Top of AVAILABLE DATA
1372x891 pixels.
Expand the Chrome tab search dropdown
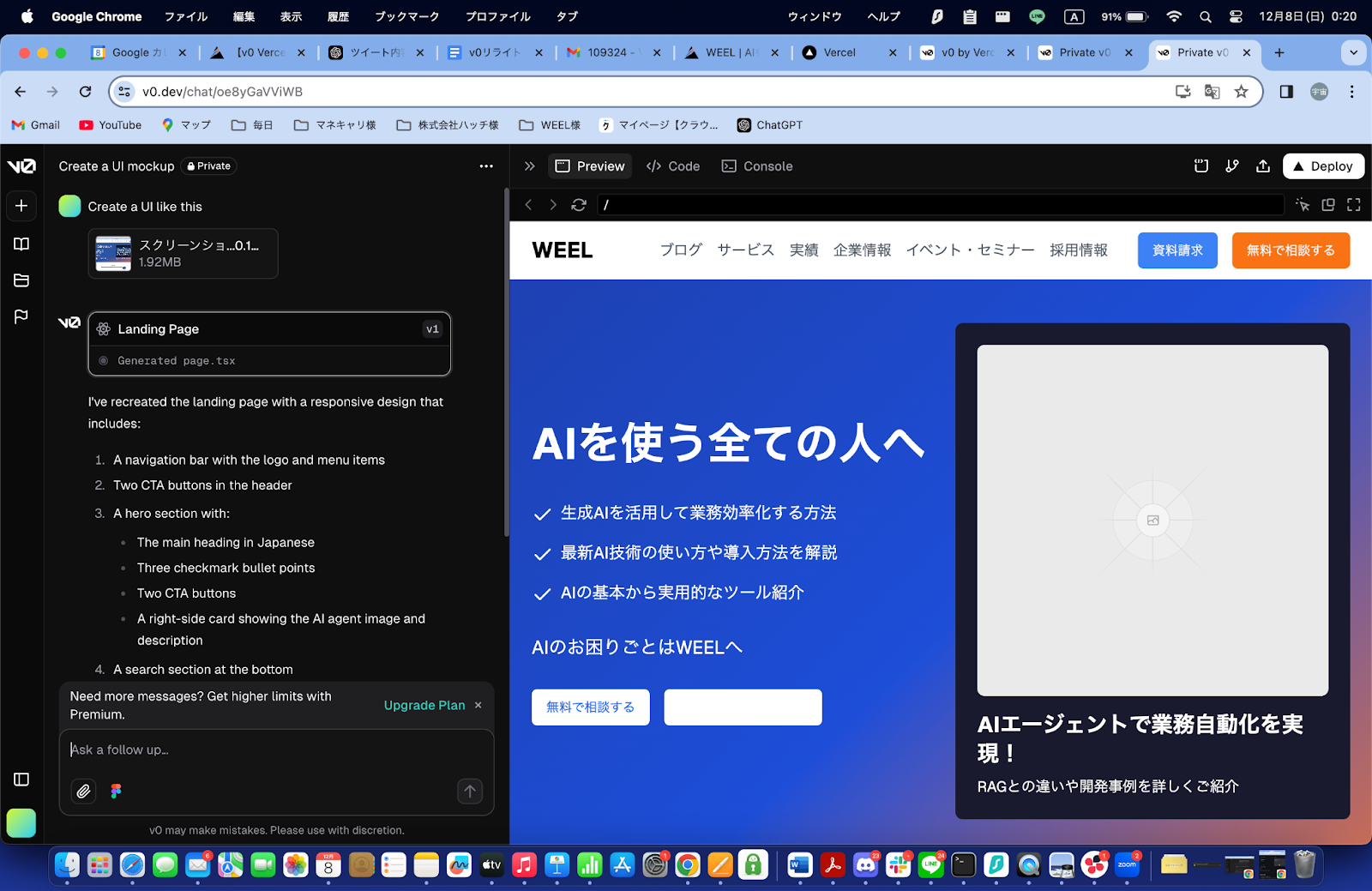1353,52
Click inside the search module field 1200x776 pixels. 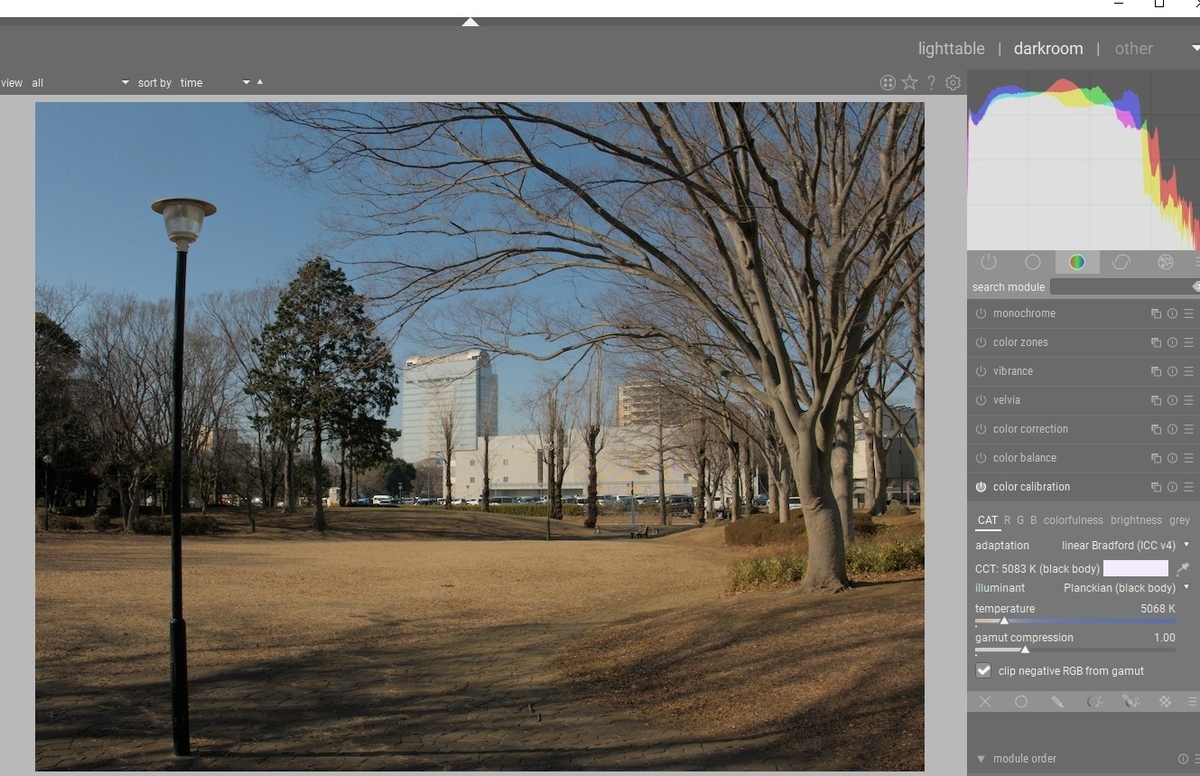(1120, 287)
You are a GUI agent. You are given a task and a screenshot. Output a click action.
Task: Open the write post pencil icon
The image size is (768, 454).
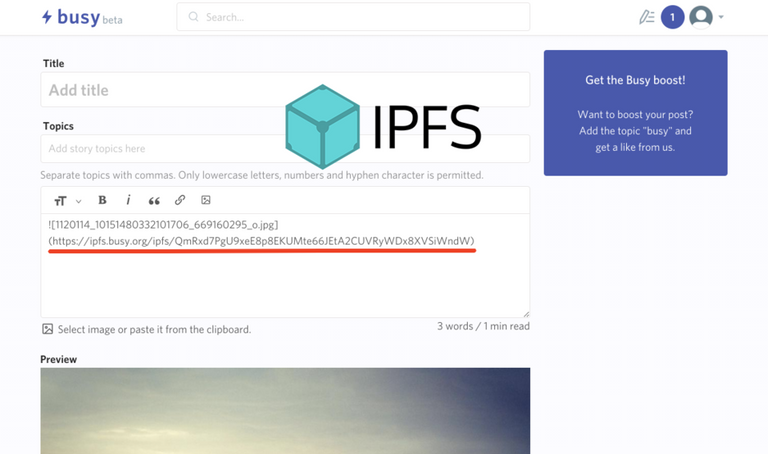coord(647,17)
Bottom of AVAILABLE DATA
[TASK REQUIREMENTS] Transcribe every line from the one with "You are a GUI" to the last line of the records above, exactly, excluding pictures.

[SOLVED EXERCISE]
You are a GUI agent. You are given a task and a screenshot. Output a click action.
Task: Open the write post pencil icon
The image size is (768, 454).
coord(647,17)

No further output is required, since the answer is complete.